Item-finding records
------

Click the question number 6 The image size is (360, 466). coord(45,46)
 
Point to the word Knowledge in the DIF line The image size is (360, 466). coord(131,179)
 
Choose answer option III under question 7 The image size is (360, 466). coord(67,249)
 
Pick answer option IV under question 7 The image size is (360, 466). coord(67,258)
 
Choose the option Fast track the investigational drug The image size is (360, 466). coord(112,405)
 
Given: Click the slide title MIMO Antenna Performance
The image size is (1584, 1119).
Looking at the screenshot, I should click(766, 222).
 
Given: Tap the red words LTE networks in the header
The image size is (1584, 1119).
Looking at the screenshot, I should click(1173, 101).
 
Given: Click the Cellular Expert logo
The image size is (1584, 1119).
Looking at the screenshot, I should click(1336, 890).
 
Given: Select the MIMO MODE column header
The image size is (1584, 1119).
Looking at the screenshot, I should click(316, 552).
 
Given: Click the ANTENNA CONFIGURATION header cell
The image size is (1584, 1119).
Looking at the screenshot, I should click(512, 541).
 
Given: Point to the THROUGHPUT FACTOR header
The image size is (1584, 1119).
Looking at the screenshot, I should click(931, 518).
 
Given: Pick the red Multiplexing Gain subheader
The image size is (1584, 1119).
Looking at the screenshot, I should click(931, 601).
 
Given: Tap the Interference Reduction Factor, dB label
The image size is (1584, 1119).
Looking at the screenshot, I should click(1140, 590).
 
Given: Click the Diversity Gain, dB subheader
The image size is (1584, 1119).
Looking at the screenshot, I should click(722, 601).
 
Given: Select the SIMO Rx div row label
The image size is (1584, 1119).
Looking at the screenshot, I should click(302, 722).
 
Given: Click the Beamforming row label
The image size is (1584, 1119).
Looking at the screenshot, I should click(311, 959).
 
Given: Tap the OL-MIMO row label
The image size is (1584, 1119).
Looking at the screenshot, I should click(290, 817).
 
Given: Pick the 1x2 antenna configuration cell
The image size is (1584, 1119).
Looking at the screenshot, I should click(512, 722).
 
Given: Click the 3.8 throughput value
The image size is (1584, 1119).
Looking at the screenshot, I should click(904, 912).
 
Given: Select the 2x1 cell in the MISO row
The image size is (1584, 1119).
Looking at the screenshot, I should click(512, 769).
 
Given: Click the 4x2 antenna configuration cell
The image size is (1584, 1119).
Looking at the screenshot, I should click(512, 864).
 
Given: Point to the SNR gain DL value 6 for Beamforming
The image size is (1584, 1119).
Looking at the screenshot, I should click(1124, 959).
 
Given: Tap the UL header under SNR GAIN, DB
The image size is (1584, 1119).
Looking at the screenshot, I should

------

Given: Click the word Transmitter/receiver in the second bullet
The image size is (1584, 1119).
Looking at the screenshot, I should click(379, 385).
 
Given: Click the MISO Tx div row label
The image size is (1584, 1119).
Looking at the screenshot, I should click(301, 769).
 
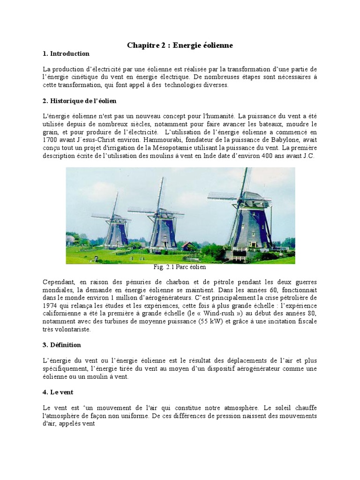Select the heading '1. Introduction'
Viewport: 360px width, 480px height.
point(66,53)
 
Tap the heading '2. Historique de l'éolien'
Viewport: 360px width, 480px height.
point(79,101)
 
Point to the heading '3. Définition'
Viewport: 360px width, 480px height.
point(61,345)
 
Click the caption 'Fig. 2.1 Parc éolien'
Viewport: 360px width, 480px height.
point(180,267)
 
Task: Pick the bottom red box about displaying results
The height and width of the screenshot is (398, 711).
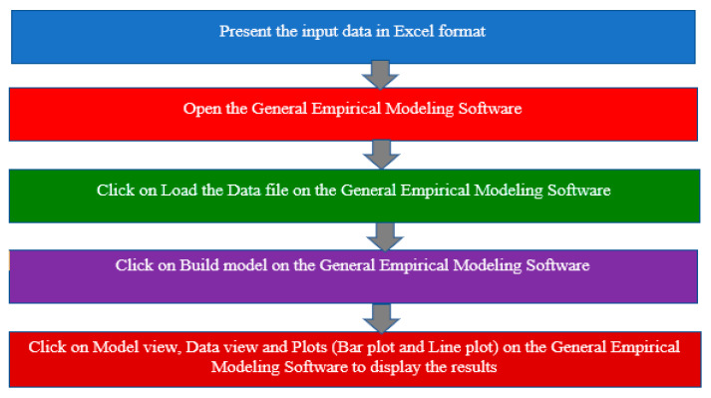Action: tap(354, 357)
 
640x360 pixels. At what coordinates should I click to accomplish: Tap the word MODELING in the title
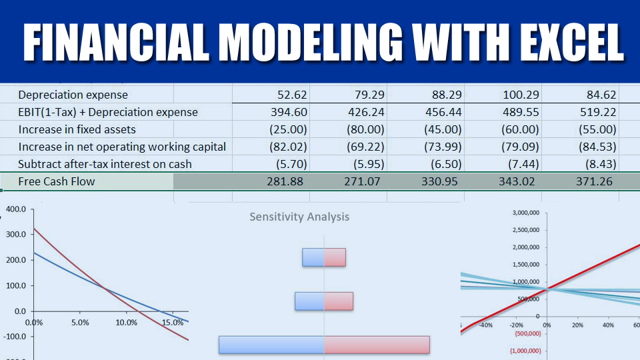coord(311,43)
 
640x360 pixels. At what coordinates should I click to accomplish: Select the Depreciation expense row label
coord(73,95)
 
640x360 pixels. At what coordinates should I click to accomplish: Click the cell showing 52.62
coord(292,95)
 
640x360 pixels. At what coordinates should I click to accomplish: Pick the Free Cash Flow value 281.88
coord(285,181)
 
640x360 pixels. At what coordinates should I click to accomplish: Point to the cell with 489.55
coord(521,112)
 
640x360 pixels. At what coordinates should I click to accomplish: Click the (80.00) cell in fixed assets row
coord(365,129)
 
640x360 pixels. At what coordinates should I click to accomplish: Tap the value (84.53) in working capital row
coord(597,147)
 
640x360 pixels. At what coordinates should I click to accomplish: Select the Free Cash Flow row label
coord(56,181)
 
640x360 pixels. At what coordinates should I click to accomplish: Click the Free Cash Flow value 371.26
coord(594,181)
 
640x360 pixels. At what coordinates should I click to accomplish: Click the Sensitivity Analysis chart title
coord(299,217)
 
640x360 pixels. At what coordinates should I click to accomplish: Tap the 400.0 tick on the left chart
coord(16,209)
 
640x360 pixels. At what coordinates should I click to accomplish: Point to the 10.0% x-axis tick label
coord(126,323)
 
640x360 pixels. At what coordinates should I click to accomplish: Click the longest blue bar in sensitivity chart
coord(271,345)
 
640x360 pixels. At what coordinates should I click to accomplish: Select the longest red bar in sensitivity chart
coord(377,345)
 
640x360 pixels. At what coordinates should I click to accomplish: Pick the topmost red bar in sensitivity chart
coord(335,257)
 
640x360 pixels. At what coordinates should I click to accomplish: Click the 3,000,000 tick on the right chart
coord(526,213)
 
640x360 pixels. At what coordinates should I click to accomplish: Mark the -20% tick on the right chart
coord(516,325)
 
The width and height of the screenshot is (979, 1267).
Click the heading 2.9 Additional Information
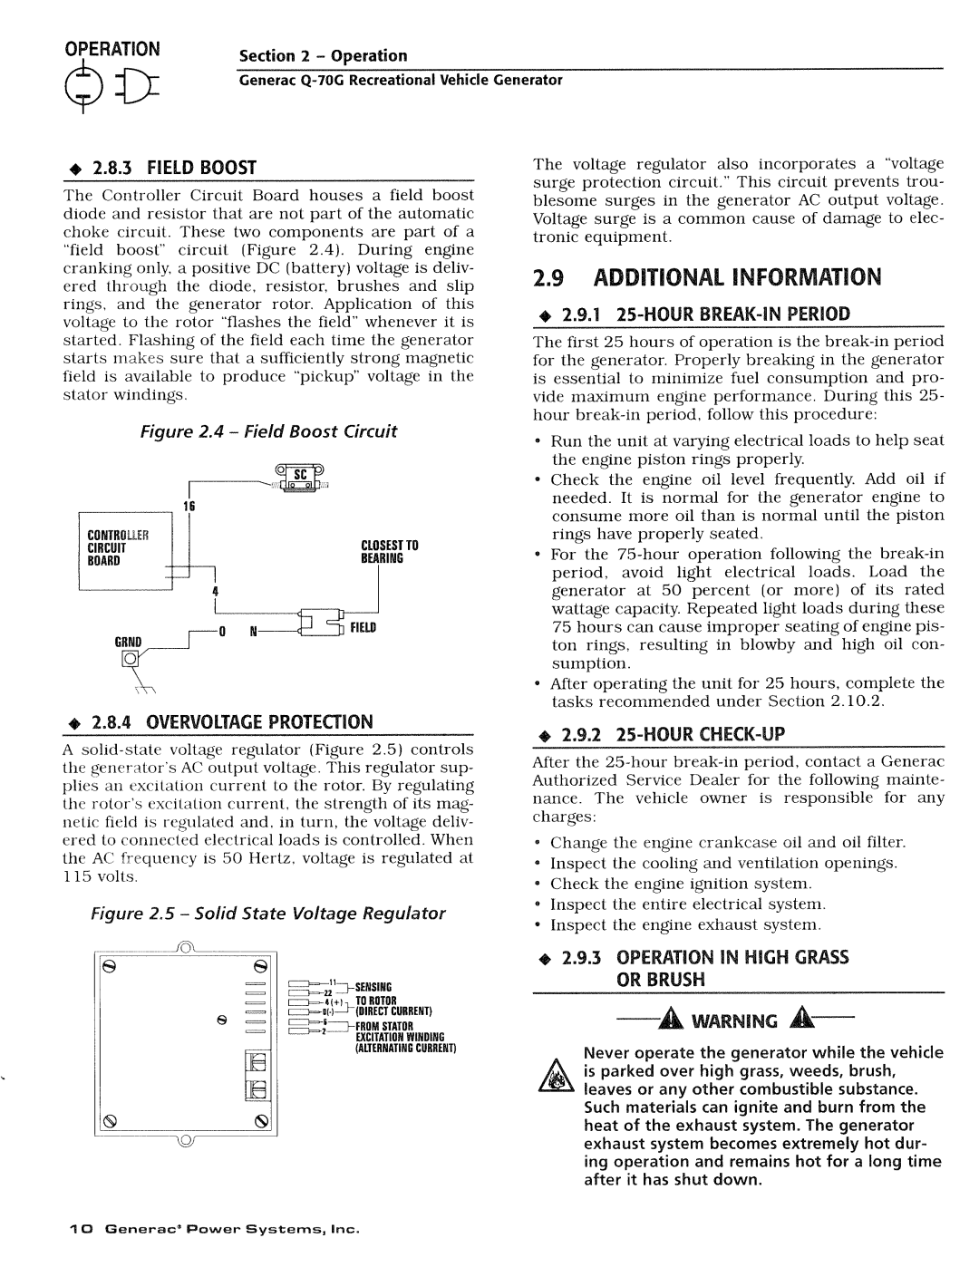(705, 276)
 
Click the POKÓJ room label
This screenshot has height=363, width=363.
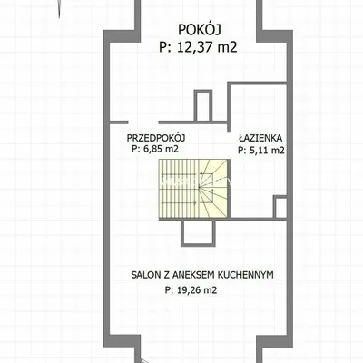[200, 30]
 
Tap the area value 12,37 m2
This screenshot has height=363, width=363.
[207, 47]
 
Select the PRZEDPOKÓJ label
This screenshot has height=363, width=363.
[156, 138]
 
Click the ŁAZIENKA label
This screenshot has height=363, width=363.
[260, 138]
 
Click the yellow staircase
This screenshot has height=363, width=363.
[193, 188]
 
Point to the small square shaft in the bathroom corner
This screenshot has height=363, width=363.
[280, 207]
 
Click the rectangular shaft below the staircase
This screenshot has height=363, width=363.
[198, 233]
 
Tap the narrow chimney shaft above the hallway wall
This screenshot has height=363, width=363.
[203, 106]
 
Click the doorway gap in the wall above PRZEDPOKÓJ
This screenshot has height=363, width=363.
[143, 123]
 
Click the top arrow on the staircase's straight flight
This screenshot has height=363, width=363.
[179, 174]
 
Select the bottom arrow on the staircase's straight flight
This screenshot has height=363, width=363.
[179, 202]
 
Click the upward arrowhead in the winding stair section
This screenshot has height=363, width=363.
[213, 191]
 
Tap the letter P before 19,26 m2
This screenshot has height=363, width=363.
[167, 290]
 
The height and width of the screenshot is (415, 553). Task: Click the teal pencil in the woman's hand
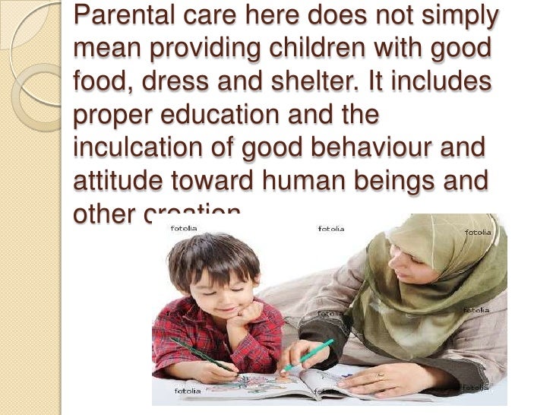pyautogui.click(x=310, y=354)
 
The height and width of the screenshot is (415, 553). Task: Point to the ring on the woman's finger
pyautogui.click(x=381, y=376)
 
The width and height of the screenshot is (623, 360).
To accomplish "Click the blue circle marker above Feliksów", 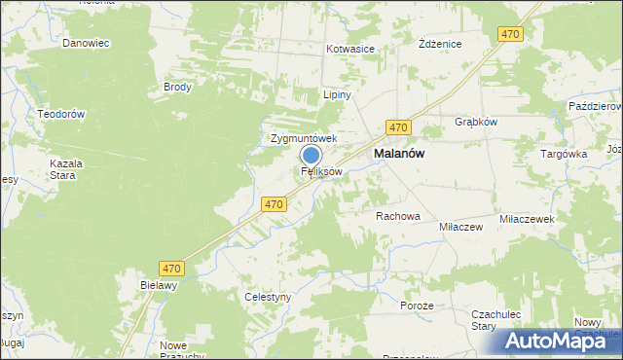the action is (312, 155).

------

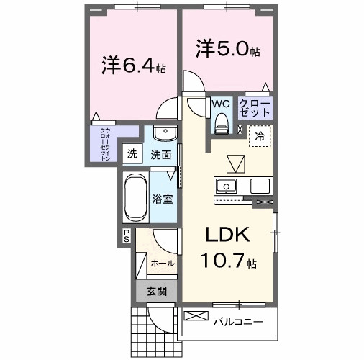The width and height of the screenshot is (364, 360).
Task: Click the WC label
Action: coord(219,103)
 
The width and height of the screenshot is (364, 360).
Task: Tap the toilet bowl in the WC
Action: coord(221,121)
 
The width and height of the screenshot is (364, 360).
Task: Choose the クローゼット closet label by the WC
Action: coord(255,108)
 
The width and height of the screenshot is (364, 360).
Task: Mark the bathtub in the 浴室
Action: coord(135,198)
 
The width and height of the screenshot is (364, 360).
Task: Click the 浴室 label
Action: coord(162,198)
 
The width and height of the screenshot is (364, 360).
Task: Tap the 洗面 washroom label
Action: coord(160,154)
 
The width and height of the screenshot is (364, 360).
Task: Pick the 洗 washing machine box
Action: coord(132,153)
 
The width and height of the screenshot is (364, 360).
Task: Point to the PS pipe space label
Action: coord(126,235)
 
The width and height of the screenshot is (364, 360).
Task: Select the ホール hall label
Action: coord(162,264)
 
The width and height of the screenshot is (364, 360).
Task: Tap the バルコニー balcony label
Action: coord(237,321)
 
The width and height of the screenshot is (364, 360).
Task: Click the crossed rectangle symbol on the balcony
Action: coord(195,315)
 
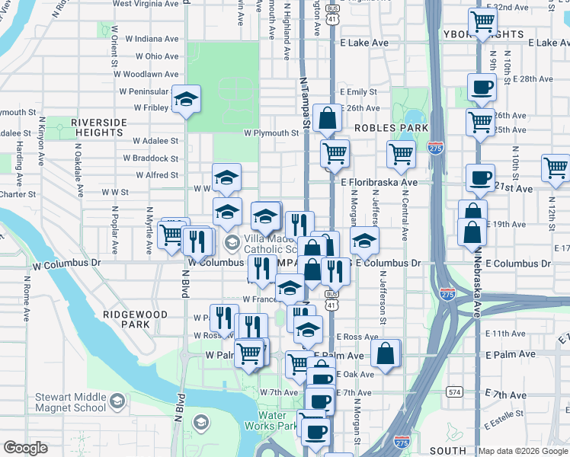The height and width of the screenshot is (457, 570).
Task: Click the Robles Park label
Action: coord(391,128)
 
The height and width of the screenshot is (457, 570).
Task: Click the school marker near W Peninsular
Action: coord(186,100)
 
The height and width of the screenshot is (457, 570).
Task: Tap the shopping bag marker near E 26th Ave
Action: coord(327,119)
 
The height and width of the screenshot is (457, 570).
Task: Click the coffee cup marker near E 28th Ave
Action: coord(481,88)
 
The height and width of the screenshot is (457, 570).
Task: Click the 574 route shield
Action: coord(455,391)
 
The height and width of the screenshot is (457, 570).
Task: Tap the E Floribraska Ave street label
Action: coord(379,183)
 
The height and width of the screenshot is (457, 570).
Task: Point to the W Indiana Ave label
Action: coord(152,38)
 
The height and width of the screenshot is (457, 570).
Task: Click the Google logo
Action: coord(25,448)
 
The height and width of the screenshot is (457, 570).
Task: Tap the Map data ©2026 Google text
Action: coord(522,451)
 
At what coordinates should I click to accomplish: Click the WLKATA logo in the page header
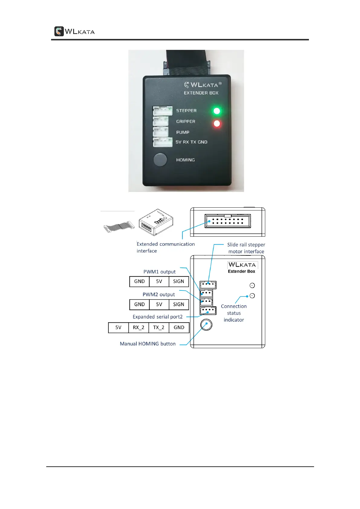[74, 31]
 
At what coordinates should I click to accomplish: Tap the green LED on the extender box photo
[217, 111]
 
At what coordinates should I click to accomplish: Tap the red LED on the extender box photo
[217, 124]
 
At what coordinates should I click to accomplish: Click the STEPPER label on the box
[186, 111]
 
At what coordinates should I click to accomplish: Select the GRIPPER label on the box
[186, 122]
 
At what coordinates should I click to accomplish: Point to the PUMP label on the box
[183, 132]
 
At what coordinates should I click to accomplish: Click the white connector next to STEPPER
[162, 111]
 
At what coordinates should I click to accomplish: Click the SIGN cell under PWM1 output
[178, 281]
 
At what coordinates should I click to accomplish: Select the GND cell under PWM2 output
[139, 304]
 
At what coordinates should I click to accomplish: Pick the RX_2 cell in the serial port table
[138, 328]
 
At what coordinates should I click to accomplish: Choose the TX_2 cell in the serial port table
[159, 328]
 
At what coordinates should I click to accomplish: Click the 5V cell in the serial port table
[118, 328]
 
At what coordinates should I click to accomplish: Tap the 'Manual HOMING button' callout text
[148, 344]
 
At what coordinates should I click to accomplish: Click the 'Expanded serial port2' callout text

------

__WHAT IS BEING ASKED__. Return, word for word, the lines of the listing above from the line containing "Click the question" through the line containing "Choose the option", with both of those lines included.

__ANSWER FOR THE TASK__.
Click the question number 6 The image size is (360, 466). coord(45,46)
 
Point to the word Knowledge in the DIF line The image size is (360, 466). coord(131,179)
 
Choose answer option III under question 7 The image size is (360, 466). coord(67,249)
 
Pick answer option IV under question 7 The image size is (360, 466). coord(67,258)
 
Choose the option Fast track the investigational drug The image size is (360, 466). coord(112,405)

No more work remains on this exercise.